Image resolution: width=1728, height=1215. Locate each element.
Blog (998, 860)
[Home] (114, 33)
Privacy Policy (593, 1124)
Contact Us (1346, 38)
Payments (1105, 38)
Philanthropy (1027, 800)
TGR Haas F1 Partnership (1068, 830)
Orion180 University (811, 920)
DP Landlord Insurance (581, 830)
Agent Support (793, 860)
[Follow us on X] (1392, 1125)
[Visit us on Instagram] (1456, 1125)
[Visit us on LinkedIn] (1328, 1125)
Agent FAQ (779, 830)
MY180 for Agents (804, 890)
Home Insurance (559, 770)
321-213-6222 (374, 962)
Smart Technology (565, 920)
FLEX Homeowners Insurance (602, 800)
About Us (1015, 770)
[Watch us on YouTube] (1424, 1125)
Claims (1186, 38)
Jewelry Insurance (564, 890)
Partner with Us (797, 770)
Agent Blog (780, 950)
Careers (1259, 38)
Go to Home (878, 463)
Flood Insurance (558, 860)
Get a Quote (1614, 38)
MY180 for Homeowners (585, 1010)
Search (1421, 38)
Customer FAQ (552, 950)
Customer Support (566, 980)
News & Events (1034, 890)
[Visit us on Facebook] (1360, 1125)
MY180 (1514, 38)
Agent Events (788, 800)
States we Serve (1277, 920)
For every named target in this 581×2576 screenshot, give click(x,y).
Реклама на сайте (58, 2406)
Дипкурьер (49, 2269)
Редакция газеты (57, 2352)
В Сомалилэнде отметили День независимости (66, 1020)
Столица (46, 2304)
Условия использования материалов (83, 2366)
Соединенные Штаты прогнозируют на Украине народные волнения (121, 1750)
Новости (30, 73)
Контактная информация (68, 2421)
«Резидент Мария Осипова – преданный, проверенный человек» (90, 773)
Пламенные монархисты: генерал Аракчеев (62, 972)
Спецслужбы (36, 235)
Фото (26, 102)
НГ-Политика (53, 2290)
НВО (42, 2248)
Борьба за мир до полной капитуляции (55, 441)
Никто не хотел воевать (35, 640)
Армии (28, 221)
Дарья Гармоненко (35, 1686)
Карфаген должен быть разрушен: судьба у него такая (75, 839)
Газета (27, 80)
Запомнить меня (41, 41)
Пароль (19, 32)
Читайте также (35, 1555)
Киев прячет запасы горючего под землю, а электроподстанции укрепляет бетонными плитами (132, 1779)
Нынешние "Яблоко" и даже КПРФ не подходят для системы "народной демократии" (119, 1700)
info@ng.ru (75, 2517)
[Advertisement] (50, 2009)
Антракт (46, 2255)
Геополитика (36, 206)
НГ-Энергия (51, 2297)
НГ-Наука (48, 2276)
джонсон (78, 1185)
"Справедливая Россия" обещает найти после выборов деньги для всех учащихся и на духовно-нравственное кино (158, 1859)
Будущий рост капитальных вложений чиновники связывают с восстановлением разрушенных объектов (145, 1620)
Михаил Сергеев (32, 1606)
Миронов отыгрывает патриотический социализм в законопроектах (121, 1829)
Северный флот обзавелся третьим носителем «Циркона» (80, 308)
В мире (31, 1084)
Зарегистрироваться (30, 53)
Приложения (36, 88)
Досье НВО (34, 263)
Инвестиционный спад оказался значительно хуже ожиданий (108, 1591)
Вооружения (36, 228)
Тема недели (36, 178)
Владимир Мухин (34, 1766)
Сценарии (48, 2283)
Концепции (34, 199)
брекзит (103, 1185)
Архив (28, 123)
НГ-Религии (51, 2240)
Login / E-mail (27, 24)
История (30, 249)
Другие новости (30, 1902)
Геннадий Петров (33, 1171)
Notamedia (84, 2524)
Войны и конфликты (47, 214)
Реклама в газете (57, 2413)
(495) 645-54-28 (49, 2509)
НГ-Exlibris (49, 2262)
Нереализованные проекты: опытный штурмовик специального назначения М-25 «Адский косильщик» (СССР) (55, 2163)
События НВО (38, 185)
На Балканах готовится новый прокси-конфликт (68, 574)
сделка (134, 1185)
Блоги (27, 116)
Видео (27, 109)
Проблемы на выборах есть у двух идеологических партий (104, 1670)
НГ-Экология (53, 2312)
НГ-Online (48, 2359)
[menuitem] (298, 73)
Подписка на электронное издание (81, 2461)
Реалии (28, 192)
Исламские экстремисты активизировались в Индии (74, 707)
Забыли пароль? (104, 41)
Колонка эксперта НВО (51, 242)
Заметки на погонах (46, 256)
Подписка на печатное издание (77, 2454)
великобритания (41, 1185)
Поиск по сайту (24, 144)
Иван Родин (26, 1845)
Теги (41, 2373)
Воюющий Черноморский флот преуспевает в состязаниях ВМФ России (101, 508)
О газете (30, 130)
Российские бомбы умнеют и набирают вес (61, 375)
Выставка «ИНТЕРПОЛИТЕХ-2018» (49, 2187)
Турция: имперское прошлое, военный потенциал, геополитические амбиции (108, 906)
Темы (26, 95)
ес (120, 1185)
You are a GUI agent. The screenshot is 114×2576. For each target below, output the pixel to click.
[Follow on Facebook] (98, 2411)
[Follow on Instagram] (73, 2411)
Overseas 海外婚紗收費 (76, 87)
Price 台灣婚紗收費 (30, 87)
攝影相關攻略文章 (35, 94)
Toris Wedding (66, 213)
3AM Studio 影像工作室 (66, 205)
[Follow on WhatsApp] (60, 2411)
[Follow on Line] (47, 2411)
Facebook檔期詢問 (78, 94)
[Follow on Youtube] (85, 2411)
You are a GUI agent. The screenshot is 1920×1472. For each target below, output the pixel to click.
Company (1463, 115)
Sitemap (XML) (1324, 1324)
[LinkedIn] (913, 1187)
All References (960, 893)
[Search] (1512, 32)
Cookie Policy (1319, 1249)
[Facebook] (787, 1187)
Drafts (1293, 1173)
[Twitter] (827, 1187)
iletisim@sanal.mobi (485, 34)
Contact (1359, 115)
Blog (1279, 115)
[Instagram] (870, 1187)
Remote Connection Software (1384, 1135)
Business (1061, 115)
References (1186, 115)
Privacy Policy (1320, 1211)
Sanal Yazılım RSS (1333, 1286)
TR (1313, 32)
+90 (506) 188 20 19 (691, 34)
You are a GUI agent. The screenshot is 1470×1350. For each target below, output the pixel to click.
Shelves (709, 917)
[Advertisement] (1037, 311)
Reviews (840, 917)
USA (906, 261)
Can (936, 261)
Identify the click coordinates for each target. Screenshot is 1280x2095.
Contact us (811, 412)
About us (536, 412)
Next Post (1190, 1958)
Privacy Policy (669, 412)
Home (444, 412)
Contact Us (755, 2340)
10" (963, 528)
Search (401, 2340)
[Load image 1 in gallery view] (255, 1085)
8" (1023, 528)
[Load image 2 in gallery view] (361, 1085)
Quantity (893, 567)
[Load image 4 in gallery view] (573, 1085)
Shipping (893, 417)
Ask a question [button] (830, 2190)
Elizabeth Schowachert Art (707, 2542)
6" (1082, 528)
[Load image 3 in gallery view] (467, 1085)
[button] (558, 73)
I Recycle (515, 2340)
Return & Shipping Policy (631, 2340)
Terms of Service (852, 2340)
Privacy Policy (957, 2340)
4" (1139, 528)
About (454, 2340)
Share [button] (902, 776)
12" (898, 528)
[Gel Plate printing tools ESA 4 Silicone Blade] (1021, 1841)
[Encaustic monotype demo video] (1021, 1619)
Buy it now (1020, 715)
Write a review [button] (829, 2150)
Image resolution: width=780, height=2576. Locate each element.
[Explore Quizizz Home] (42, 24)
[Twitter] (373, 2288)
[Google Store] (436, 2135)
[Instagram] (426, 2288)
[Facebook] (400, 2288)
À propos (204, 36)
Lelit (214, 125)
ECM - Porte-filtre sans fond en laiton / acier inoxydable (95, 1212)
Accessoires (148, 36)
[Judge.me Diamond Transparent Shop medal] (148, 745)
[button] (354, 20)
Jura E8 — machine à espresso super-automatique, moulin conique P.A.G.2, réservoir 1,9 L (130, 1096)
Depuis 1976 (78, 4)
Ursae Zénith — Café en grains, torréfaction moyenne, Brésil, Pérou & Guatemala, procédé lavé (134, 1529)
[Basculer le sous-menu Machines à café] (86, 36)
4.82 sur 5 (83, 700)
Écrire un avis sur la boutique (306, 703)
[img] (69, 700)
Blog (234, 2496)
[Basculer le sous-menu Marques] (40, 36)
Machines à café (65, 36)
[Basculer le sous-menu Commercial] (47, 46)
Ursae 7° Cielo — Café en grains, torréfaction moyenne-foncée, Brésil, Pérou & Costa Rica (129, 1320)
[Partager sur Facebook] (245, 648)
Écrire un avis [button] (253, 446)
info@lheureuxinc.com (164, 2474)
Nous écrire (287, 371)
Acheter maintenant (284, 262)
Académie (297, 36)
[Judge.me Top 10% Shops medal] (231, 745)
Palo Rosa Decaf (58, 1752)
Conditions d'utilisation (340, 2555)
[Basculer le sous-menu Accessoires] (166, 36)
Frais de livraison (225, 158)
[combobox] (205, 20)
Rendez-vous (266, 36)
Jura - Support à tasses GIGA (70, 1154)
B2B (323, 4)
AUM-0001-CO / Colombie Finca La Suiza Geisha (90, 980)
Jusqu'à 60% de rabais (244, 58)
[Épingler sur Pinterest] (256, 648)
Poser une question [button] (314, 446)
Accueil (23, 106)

Assignment
Filter the records above for "sous" and copy every matching line.

Task result
[Basculer le sous-menu Machines à café] (86, 36)
[Basculer le sous-menu Marques] (40, 36)
[Basculer le sous-menu Commercial] (47, 46)
[Basculer le sous-menu Accessoires] (166, 36)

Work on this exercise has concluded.